The Thursday evening gatherings continued and the cripple was present, as in the past. Her chair was brought over to the table and from eight o’clock until eleven, she kept her eyes open, fixing each of the guests in turn with her penetrating gaze. For the first few days, Old Michaud and Grivet were a little put out by this corpse of their old friend. They were not sure how they ought to look; they were not very much grieved, but they wondered what was precisely the correct degree of sadness to be exhibited in the circumstances. Should they address themselves to this dead face, or should they rather take no notice of it? Little by little, they adopted the solution of treating Mme Raquin as though nothing had happened to her. Eventually, they came to pretend that they were quite unaware of her condition. They chatted with her, putting the questions and replying to them, laughing for her and for themselves and never allowing the rigid expression on her face to disconcert them. It was an odd sight: these men seemed to be talking sensibly to a statue, as little girls talk to their dolls.

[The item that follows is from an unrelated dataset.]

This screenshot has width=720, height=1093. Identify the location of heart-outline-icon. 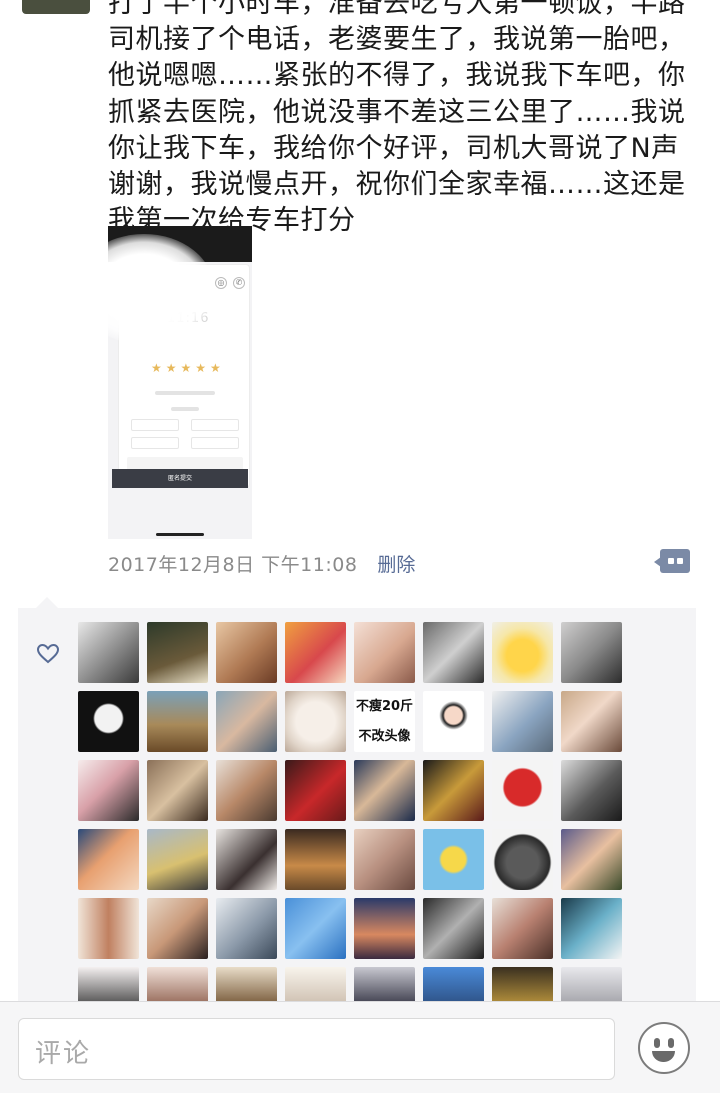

The paralysed woman sat stiff and silent in front of them while they talked on, with lots of gestures, having very animated conversations with her. Michaud and Grivet congratulated themselves on their excellent behaviour. In this way, they thought they were showing good manners while additionally avoiding the awkwardness of the conventional expressions of sympathy. Mme Raquin must be flattered to see that she was treated as a healthy person and, because of that, they could enjoy themselves in her presence without the slightest scruple.